In risposta, Meloni dice di condividere «le priorità» individuate dalla presidenza ungherese, «a partire dalla decisione di inserire la sfida demografica» e le politiche per contrastare la denatalità, una pre-condizione per una «Europa forte». Sono molti, snocciola la premier, i temi su cui Roma è d’accordo con Budapest: «Condividiamo il focus sulla competitività europea» della presidenza ungherese, «ma anche la difesa europea» e «il nuovo approccio per le politiche agricole». E c’è sintonia sul «governo dei flussi migratori», rispetto al quale - argomenta Meloni - «va consolidato il nuovo approccio europeo» nato anche su spinta dell’Italia (col protocollo Italia-Albania) sulla «difesa dei confini esterni e sulla lotta ai trafficanti». Qualche divergenza c’è invece sul conflitto ucraino: «Con Viktor, ribadiamo il sostegno all’indipendenza e sovranità ucraina. Le nostre posizioni non sono sempre coincidenti - fa notare la premier -, ma apprezzo la posizione ungherese in Ue e Nato, che consente agli alleati di assumere decisioni importanti, anche quando non è d’accordo».

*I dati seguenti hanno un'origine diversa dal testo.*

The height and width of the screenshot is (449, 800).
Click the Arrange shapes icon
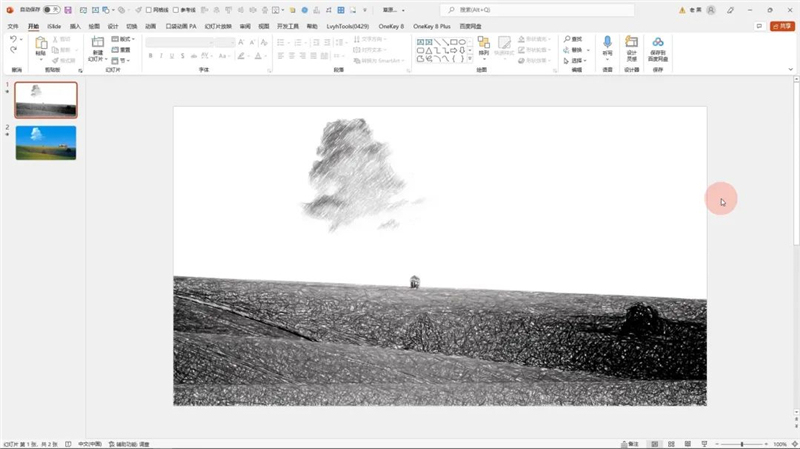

Dal canto suo, Orbán entra senza giri di parole sulle grandi manovre per amalgamare una nuova euromaggioranza. Il mancato ingresso in Ecr, gruppo politico presieduto proprio da Meloni, non pare averlo turbato: «Lunedì a Bruxelles abbiamo chiarito che non possiamo fare parte di una famiglia politica dove c'è un partito rumeno che è anti-ungherese - spiega -. Ma ci impegniamo a rafforzare i partiti di destra europei, anche se non siamo nello stesso gruppo». Un appoggio che tuttavia non dovrebbe riguardare il tentativo del Ppe di addensare consensi sul bis di Ursula von der Leyen e Roberta Metsola: «Il progetto originario dell’Ue era di coinvolgere tutti, grandi e piccoli - sostiene Orbán - quello attuale è un sentiero da non seguire. Non possiamo appoggiare questo patto partitico sui top jobs».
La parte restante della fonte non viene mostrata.